[[ Exercise materials, beginning ]]
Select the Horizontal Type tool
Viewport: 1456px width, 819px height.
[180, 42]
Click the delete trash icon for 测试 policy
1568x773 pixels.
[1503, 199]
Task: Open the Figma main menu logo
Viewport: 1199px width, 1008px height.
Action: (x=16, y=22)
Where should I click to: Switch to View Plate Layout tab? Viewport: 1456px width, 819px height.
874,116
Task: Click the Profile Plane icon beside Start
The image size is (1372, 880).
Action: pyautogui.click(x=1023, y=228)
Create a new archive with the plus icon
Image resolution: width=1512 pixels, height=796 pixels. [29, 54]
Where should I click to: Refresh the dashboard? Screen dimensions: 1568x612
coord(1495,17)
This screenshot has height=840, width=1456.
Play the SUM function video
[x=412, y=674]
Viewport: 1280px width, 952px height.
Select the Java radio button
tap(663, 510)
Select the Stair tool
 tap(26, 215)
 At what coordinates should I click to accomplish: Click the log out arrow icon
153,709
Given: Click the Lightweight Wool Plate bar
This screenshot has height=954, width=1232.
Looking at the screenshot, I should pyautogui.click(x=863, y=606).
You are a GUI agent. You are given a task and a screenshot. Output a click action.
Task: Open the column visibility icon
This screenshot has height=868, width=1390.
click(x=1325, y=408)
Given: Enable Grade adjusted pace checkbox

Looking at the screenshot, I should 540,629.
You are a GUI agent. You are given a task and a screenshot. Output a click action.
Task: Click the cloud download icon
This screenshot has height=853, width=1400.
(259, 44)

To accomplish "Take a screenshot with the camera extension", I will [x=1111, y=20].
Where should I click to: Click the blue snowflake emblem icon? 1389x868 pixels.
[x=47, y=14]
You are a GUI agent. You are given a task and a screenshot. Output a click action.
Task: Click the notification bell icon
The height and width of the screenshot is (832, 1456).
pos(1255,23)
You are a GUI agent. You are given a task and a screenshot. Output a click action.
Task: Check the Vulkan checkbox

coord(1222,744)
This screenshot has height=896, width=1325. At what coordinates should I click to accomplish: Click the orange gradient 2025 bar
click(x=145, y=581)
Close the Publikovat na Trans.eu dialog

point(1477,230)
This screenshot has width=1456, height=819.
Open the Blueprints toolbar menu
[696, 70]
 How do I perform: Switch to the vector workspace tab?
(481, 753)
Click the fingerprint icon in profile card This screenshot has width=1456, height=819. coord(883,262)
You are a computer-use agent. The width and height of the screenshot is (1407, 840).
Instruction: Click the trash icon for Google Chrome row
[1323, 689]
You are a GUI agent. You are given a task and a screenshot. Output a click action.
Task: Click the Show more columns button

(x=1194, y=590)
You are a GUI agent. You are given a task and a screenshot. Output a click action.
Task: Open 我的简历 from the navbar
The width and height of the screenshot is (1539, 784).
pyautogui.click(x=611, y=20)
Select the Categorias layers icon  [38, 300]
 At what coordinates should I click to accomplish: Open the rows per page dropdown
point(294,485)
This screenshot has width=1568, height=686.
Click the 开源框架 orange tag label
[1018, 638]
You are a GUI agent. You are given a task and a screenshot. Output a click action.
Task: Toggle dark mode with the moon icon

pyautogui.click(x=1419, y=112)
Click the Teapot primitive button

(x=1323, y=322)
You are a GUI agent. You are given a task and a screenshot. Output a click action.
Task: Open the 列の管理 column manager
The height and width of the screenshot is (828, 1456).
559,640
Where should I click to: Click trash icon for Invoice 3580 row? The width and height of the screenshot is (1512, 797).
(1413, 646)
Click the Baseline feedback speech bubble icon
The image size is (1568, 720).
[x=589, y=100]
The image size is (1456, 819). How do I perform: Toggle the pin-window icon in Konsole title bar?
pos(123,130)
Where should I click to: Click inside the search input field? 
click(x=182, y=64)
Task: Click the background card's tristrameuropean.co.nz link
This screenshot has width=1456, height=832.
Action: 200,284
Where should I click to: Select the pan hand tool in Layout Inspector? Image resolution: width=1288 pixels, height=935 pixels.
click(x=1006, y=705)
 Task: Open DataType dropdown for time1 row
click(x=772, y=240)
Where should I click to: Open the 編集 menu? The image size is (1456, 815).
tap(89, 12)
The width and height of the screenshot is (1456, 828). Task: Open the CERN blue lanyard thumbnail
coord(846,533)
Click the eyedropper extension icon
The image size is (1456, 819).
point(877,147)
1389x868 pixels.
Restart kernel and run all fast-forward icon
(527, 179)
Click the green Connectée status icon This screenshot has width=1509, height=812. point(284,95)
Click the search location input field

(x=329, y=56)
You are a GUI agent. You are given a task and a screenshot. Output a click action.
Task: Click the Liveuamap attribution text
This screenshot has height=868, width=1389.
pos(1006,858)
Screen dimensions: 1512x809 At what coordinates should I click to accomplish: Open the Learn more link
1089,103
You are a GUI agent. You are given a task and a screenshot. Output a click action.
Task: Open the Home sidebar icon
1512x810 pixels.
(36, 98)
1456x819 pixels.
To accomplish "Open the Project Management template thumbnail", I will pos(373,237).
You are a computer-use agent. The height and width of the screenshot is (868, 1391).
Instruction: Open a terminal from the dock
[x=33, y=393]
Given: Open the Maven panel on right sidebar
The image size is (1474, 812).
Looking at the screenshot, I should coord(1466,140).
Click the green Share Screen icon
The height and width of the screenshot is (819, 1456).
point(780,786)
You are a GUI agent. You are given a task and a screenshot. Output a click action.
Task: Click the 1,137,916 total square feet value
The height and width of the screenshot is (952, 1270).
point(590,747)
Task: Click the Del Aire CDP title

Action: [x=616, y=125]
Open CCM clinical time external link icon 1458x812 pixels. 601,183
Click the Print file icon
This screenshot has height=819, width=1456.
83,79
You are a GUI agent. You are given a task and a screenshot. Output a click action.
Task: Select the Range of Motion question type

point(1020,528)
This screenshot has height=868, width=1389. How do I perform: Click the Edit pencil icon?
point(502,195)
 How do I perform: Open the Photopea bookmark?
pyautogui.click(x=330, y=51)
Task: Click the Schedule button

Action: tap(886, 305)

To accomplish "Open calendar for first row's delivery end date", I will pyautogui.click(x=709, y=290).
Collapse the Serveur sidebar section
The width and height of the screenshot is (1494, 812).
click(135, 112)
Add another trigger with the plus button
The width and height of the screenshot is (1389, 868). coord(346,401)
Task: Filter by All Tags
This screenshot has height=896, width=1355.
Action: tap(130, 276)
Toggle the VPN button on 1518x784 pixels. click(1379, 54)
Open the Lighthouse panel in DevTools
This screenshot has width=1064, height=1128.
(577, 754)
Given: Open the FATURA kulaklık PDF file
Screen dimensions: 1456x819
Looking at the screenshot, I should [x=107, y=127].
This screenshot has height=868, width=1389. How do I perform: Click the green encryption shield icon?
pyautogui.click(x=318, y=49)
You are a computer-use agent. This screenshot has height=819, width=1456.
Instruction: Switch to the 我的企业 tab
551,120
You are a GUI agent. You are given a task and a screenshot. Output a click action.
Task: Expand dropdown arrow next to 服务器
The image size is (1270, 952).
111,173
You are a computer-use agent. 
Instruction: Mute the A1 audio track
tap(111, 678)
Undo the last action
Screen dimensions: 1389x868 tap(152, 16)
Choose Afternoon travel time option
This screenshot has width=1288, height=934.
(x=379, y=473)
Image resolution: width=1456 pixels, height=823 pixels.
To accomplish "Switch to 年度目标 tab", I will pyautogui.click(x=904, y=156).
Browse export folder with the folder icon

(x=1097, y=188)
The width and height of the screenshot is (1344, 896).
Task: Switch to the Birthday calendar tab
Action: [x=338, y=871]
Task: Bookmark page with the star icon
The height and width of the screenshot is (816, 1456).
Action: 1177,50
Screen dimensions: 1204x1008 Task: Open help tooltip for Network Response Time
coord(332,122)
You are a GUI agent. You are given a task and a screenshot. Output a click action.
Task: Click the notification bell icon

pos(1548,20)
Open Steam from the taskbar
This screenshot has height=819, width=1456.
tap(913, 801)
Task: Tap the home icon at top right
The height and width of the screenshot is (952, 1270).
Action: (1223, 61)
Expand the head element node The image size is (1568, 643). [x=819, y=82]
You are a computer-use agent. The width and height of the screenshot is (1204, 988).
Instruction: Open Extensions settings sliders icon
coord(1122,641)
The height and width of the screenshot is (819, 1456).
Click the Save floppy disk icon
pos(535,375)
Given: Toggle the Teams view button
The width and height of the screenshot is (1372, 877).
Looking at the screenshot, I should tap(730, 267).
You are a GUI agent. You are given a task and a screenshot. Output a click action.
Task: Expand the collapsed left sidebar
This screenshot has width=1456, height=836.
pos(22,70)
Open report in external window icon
[[ Exercise materials, end ]]
=== Problem ===
Taking the line with "Task: Click the Liveuamap attribution text" as the first and the line with "Click the green Share Screen icon" as the last, retype that stretch of the data above exactly, with no other lines.

=== Reply to the exercise ===
Task: Click the Liveuamap attribution text
This screenshot has height=868, width=1389.
pos(1006,858)
Screen dimensions: 1512x809 At what coordinates should I click to accomplish: Open the Learn more link
1089,103
You are a GUI agent. You are given a task and a screenshot. Output a click action.
Task: Open the Home sidebar icon
1512x810 pixels.
(36, 98)
1456x819 pixels.
To accomplish "Open the Project Management template thumbnail", I will pos(373,237).
You are a computer-use agent. The height and width of the screenshot is (868, 1391).
Instruction: Open a terminal from the dock
[x=33, y=393]
Given: Open the Maven panel on right sidebar
The image size is (1474, 812).
Looking at the screenshot, I should coord(1466,140).
Click the green Share Screen icon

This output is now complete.